I can honestly say that camp saved my life, of that there is no doubt in my mind. 

My younger sister and I grew up in the Brownsville section of Brooklyn with a deceased mother, a father overwhelmed by the task of raising two little girls and an aunt who was already known in the community as a determined communist.  It didn't earn me any friends but I was good at delivering the paper and learning how hard for workers this world could be. 

One day while crossing over the Williamsburg Bridge by train I pointed to Wall Street and asked my aunt who lived there.  She held up her two hands and said, 'The rich, but without these they've got nothing.' I liked that; it made me feel important.  A few summers later Ethel and Julius  Rosenberg were murdered.  We all stood at Union Square Park but they killed them anyway.  Would all of our families be killed also?  I saw their sons, and I was terrified. 

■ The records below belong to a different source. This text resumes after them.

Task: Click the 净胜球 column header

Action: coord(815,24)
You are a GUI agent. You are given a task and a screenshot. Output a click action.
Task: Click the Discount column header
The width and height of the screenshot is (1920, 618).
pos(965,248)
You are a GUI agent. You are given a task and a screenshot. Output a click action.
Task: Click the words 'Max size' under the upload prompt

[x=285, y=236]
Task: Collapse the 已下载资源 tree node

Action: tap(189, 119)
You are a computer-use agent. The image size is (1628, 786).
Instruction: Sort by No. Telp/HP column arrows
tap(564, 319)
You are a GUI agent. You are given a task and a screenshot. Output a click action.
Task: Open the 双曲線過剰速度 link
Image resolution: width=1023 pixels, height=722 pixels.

That was the first summer my aunt was able to nag my father into sending me to camp, and a whole new world of songs about peace and friendship, folk dancing with Edith, laughing, discussions, swimming and, best of all, friendships.  The girls of Bunk 18 were magnificent.  When we cried about the Rosenbergs, we did it together.  In the winter, we visited each other's homes overnight.  All parents made us welcome.  There were sleepovers, parties, films, occasional theater and just hiking through city parks and bridges. 

Throughout this time, there was not much political harassment, but when opposition to the war in Vietnam and protests over racism grew, FBI harassment increased too. The FBI visited family that had been putting me up, and warned them about unsavory people in my life.  This had nasty shock value – they even visited me at work.  After about a year, this seemed to cease.  After my fiancé and I were involved in several minor protest arrests, they vanished again.  Over time, demonstrations became re-focused on the Black Lives Matter movement, and the traditional political victims of the 1950s and 1960s have been replaced by Blacks, Muslims, and anti-Zionist Jews.

Looking back, most of what I learned about what kind of world I wanted to live in, I learned at Kinderland.  A world of peace and justice, where none would suffer, want or fear exploitation or cruelty, and people still wanted “to build a new world on the ashes of the old." I hoped we would have succeeded by now.  I clearly underestimated capitalism.